Each environments use the identical code path, so you possibly can move easily from experimentation to production with minimal changes.
What you’ve built
You now have the core structure of a Nemotron-powered agent with 4 core components: speech ASR for voice interaction, multimodal RAG for grounding, multilingual content‑safety filtering that accounts for cultural nuance, and Nemotron 3 Nano for long-context reasoning. The identical code runs from local development to production GPU clusters without changes.
| Component | Purpose |
|---|---|
| Multimodal RAG | Ground responses in real enterprise data |
| Speech ASR | Enable natural voice interaction |
| Safety | Discover unsafe content across languages and cultural contexts |
| Long-Context LLM | Generate accurate responses with reasoning |
Each section on this tutorial aligns directly with a piece within the notebook, so you possibly can implement and test the pipeline incrementally. Once it really works end-to-end, the identical code scales to production deployment.

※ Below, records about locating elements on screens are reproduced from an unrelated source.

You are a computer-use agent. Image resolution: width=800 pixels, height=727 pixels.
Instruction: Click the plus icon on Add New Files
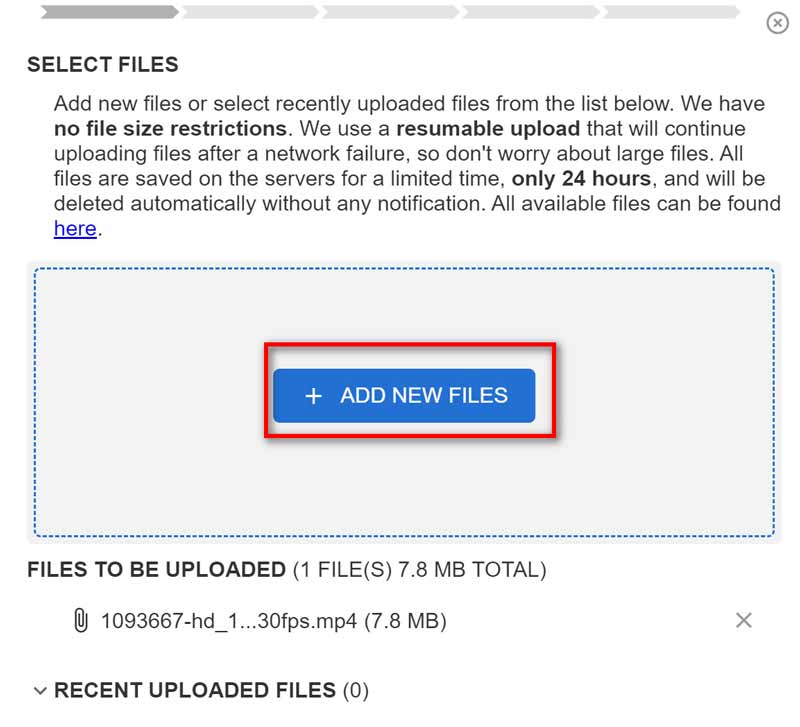[313, 396]

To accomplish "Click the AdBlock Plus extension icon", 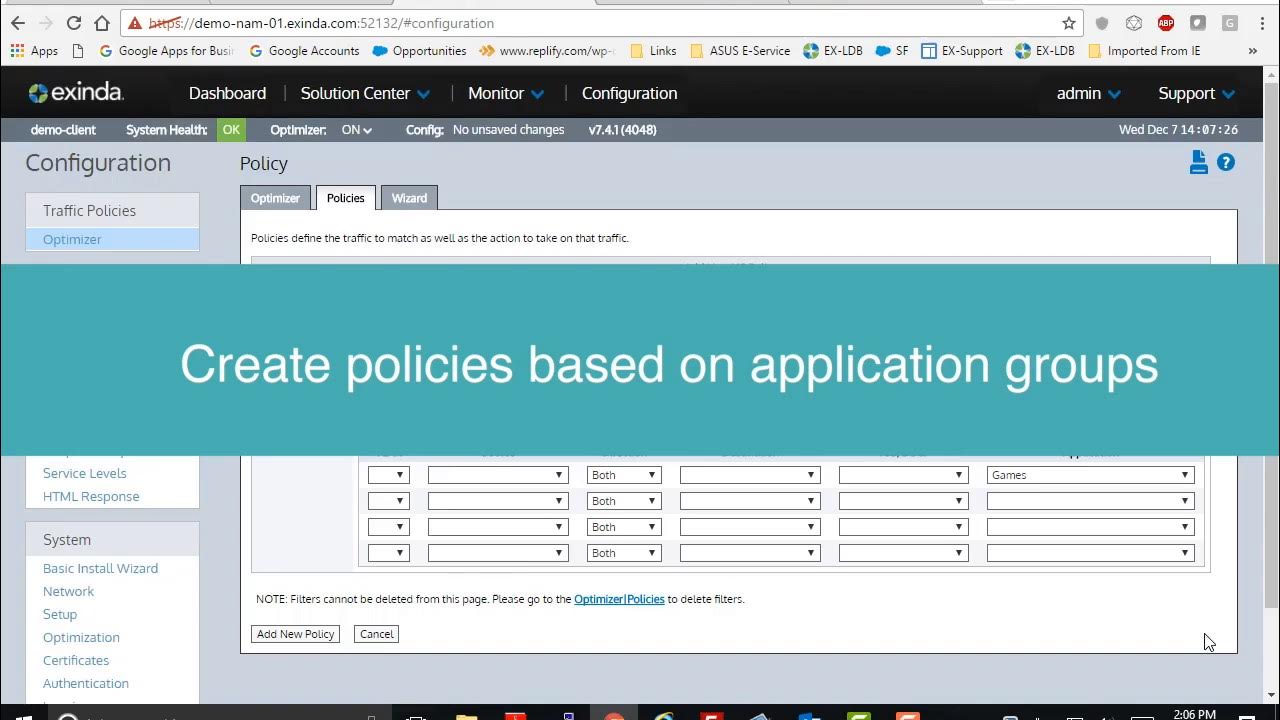I will (x=1166, y=22).
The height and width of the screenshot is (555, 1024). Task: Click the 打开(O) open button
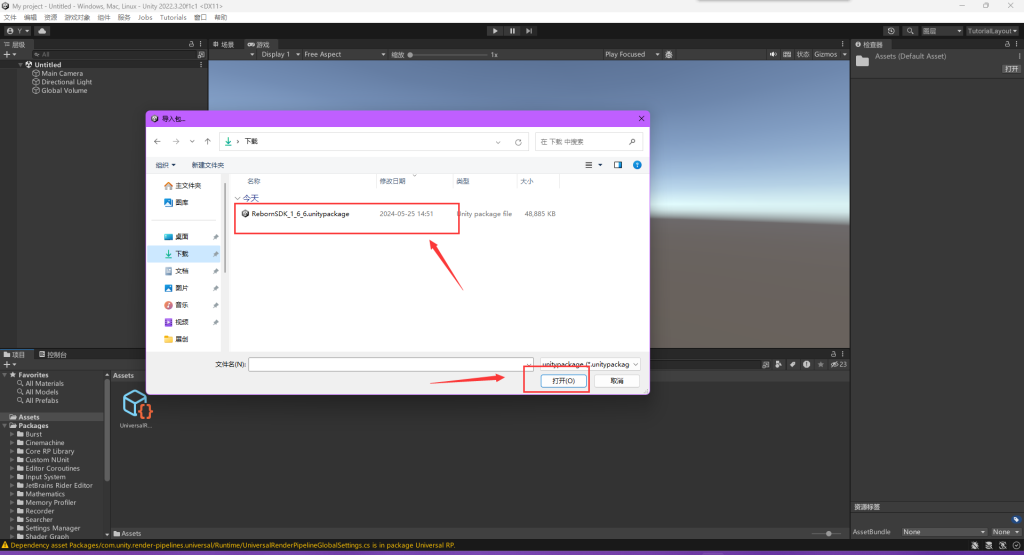click(x=563, y=381)
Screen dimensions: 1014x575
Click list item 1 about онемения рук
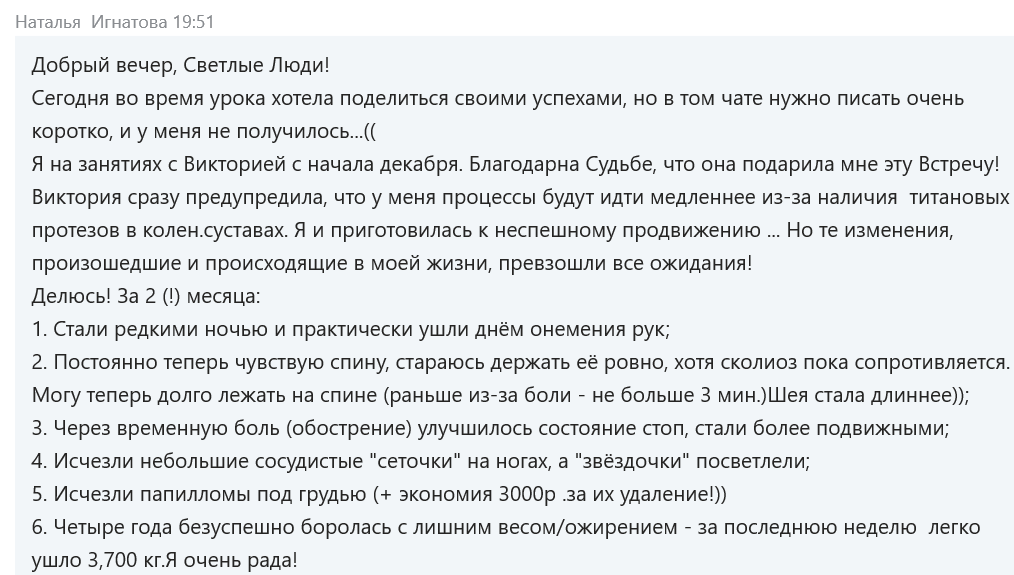coord(350,330)
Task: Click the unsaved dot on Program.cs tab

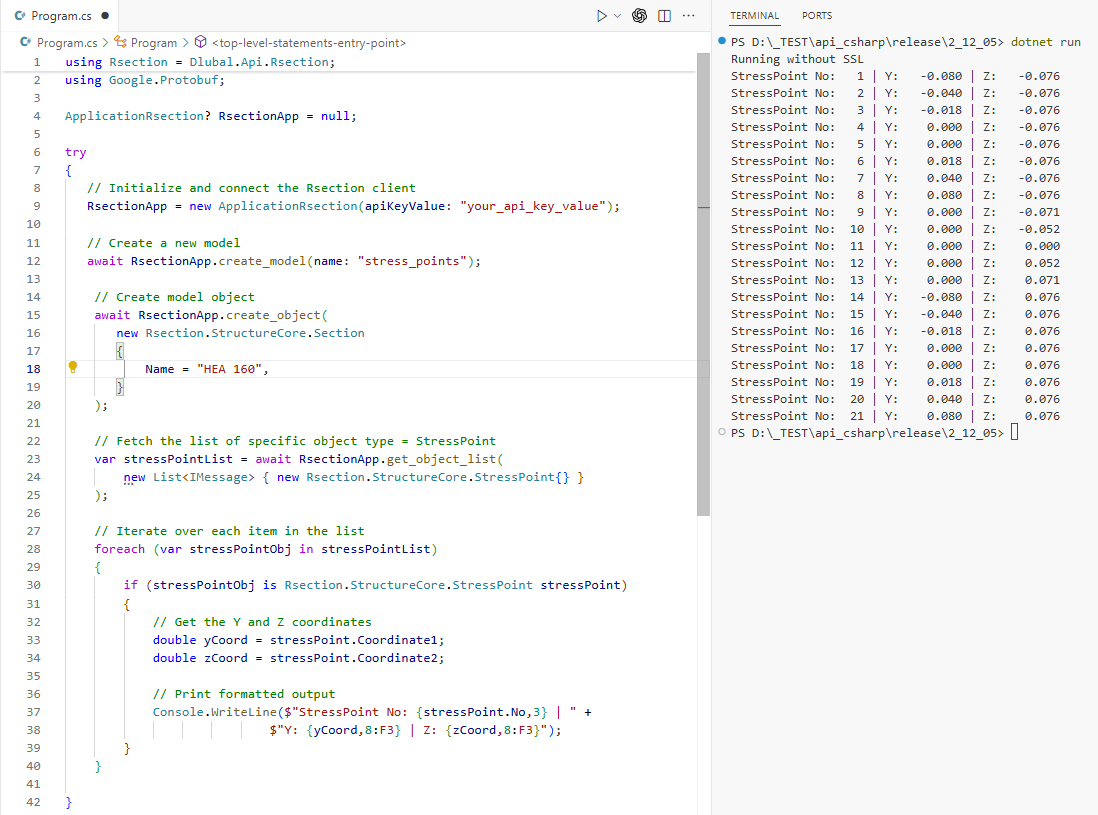Action: pos(104,16)
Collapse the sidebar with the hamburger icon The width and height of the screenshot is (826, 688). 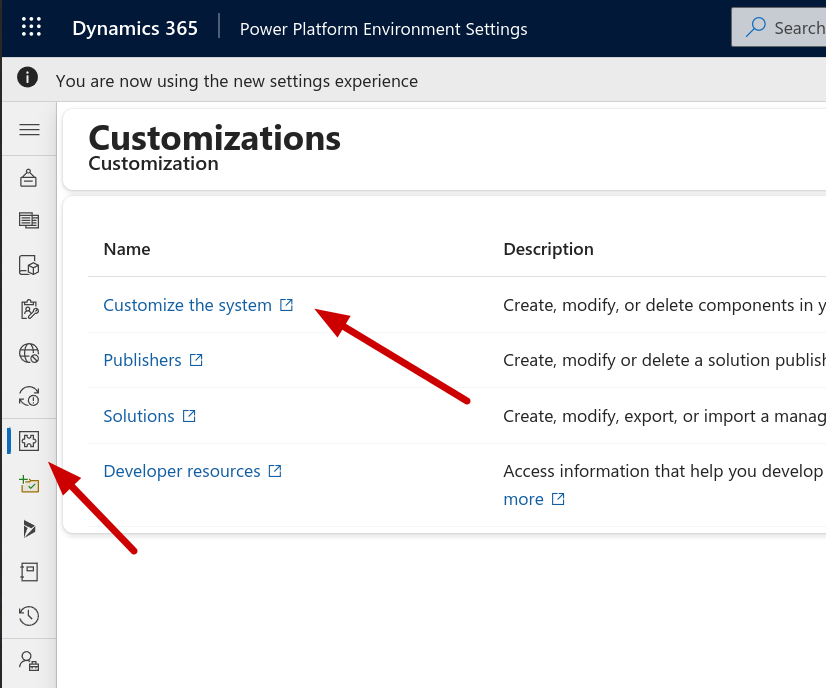[x=29, y=130]
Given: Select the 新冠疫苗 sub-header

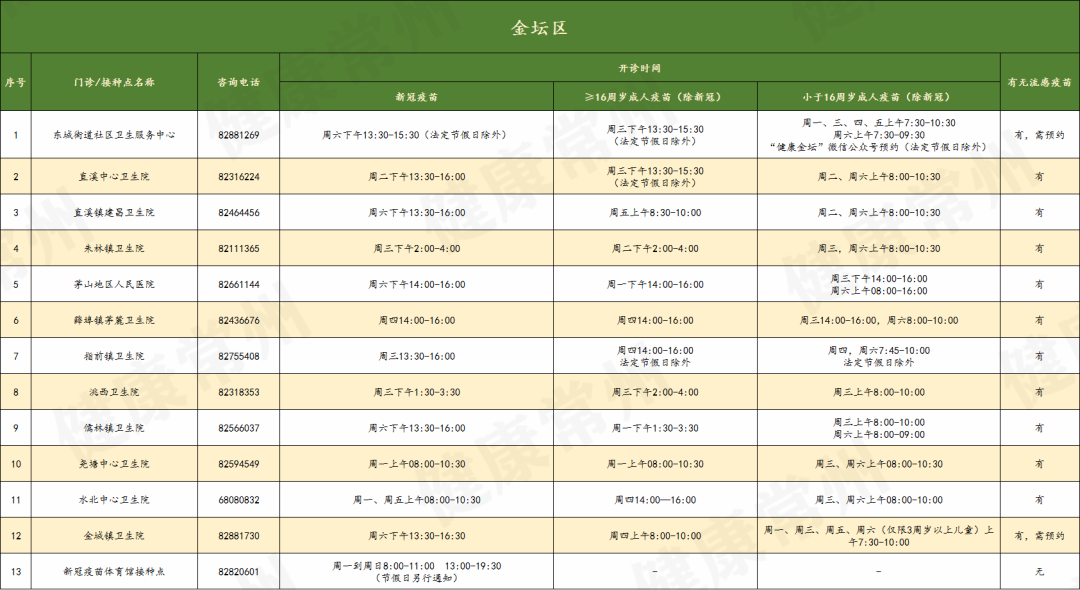Looking at the screenshot, I should pos(416,97).
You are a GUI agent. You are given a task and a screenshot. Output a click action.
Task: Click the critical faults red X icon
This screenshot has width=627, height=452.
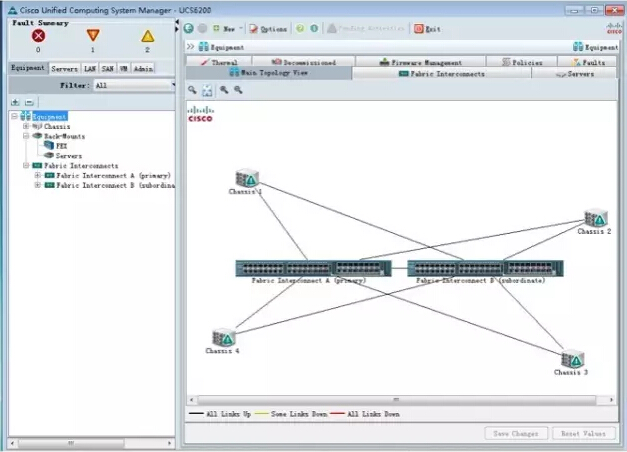point(38,36)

Able to construct? Open the companion notebook and follow along step-by-step:
Should you’d wish to explore the underlying components, each of the next is a group of Nemotron models available on Hugging Face, together with the tools used to orchestrate the agent:
Not sleep to this point on NVIDIA Nemotron by subscribing to NVIDIA news and following NVIDIA AI on LinkedIn, X, Discord, and YouTube.
Browse video tutorials and livestreams to get essentially the most out of NVIDIA Nemotron.